>>

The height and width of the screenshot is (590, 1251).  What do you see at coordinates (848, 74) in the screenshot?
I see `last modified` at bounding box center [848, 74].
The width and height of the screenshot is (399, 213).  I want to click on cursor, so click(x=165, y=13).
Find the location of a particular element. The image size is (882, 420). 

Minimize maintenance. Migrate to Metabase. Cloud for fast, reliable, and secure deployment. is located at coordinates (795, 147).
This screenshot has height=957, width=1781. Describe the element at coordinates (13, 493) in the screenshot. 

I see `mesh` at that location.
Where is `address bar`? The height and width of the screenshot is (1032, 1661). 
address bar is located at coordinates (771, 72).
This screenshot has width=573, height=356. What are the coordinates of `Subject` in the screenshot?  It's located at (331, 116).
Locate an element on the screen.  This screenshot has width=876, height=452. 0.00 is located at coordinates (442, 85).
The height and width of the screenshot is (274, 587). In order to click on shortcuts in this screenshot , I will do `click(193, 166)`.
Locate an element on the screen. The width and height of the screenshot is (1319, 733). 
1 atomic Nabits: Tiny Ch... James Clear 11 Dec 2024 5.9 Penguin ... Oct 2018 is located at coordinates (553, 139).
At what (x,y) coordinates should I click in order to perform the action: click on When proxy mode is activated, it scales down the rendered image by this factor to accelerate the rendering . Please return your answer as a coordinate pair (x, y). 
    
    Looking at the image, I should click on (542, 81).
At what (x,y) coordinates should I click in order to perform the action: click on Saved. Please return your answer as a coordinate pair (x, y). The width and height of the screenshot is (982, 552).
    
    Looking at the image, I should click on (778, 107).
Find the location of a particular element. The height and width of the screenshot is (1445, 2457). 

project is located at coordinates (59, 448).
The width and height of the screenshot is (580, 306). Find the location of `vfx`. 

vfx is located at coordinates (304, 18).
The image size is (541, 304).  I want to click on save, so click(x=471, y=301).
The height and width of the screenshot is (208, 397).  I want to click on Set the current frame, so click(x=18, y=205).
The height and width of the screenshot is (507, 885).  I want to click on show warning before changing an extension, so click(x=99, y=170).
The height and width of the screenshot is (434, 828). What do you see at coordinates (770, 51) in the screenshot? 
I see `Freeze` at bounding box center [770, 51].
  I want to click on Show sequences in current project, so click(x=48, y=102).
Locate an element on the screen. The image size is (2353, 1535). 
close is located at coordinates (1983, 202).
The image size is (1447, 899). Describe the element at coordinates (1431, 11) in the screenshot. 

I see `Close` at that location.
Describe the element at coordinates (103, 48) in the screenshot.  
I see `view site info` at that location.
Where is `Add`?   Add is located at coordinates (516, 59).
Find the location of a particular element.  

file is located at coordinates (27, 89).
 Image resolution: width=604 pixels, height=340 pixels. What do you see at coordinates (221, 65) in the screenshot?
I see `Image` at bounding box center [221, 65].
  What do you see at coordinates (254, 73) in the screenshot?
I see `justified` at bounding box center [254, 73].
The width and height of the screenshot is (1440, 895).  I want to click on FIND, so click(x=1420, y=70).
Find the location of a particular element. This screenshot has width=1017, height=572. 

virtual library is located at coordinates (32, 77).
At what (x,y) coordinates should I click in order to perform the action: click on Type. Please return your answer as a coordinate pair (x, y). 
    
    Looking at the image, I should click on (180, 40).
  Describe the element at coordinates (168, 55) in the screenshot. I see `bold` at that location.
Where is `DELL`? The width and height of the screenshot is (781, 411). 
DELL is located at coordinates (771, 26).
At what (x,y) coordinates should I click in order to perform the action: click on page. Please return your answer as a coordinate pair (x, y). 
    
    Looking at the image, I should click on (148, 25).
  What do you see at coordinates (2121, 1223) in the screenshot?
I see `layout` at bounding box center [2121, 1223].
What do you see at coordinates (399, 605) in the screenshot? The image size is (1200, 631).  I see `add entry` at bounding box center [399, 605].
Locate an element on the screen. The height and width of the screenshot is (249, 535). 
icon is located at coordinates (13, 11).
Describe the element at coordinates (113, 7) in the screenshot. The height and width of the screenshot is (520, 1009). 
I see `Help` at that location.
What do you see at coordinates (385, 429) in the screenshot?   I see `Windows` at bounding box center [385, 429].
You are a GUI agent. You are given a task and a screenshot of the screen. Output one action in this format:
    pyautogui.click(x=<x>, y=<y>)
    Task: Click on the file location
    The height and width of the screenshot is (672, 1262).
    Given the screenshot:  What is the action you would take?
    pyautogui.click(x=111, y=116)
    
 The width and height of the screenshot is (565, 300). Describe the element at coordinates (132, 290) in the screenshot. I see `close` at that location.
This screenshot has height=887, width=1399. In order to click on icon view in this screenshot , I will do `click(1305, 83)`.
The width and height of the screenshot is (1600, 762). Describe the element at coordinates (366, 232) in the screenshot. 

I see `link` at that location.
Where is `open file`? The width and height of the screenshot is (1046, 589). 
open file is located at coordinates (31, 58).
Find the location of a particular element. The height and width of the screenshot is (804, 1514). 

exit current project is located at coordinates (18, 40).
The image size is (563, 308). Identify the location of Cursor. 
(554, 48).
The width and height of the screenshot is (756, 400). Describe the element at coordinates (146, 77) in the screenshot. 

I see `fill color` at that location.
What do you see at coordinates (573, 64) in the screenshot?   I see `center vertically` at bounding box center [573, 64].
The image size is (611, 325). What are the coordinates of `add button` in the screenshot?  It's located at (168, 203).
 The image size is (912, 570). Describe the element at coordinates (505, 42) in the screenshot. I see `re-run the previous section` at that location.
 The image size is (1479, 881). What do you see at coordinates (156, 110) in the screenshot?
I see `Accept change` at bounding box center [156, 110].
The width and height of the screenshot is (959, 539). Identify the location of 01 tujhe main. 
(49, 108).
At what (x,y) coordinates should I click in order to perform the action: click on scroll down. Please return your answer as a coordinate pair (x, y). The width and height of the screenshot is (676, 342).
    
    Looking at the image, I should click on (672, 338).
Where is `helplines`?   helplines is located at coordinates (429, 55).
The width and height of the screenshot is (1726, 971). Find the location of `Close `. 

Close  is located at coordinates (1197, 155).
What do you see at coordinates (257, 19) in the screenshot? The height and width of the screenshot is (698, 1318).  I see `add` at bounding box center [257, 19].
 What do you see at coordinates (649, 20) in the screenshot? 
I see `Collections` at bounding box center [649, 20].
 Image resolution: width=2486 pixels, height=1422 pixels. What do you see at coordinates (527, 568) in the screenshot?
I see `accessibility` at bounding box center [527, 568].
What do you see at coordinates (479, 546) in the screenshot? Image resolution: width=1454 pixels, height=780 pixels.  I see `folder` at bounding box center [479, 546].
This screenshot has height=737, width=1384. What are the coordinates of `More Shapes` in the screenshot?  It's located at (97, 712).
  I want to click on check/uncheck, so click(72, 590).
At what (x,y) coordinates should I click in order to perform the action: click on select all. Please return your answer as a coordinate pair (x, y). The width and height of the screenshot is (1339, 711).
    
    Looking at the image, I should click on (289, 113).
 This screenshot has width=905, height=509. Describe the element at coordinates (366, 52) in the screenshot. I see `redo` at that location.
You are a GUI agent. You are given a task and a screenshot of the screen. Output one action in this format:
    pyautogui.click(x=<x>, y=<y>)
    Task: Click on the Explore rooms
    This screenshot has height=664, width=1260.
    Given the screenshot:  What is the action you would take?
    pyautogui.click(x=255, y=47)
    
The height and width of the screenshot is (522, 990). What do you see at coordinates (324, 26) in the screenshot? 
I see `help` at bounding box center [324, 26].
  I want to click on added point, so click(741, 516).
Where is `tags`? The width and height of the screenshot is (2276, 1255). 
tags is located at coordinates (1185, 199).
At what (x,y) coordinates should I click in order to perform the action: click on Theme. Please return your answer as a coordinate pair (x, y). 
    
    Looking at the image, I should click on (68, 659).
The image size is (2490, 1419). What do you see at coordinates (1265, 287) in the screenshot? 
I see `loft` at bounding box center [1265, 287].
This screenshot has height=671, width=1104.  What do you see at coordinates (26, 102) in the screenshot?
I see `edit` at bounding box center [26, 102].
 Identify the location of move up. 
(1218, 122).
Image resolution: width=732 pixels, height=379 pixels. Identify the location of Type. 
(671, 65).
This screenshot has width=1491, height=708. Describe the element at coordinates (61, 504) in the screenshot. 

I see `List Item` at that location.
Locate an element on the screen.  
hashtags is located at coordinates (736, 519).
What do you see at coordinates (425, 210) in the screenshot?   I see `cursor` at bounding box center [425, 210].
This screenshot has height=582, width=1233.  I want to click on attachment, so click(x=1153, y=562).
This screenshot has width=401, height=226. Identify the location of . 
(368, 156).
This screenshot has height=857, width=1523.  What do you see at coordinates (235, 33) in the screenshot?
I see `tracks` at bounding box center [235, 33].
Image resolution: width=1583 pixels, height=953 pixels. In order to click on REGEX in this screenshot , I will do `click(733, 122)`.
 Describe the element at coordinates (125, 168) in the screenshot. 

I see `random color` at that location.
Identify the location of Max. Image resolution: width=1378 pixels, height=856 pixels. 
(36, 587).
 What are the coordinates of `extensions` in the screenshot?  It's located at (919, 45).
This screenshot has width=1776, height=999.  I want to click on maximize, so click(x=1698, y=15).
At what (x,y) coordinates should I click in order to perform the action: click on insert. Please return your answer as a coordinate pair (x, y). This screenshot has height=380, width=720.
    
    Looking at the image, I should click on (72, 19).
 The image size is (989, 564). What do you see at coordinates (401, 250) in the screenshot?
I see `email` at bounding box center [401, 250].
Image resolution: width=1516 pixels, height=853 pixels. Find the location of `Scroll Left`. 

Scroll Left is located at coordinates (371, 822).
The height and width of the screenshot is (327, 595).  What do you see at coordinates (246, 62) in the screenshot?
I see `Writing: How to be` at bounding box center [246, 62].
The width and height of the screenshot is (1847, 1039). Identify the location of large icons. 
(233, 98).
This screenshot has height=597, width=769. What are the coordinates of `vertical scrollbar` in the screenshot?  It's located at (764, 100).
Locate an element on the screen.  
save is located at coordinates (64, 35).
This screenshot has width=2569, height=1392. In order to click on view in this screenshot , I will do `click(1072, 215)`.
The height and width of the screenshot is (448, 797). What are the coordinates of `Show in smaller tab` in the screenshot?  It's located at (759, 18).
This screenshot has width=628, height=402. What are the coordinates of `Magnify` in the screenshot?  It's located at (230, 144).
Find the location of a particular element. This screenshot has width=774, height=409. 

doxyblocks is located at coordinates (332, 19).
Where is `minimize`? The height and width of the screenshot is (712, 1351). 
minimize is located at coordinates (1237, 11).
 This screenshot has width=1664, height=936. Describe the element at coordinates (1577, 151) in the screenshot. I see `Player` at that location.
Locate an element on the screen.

<<

GOAL OF THE EXERCISE. Rewrite the rows starting at the line that contains "This screenshot has width=401, height=226." and ending after the line that contains "center [401, 250].", replacing "Image resolution" with "Screen size" and leaving everything else unchanged.

WORKED SOLUTION.
This screenshot has width=401, height=226. Identify the location of . 
(368, 156).
This screenshot has height=857, width=1523.  What do you see at coordinates (235, 33) in the screenshot?
I see `tracks` at bounding box center [235, 33].
Screen size: width=1583 pixels, height=953 pixels. In order to click on REGEX in this screenshot , I will do `click(733, 122)`.
 Describe the element at coordinates (125, 168) in the screenshot. 

I see `random color` at that location.
Identify the location of Max. Screen size: width=1378 pixels, height=856 pixels. 
(36, 587).
 What are the coordinates of `extensions` in the screenshot?  It's located at (919, 45).
This screenshot has width=1776, height=999.  I want to click on maximize, so click(x=1698, y=15).
At what (x,y) coordinates should I click in order to perform the action: click on insert. Please return your answer as a coordinate pair (x, y). This screenshot has height=380, width=720.
    
    Looking at the image, I should click on (72, 19).
 The image size is (989, 564). What do you see at coordinates (401, 250) in the screenshot?
I see `email` at bounding box center [401, 250].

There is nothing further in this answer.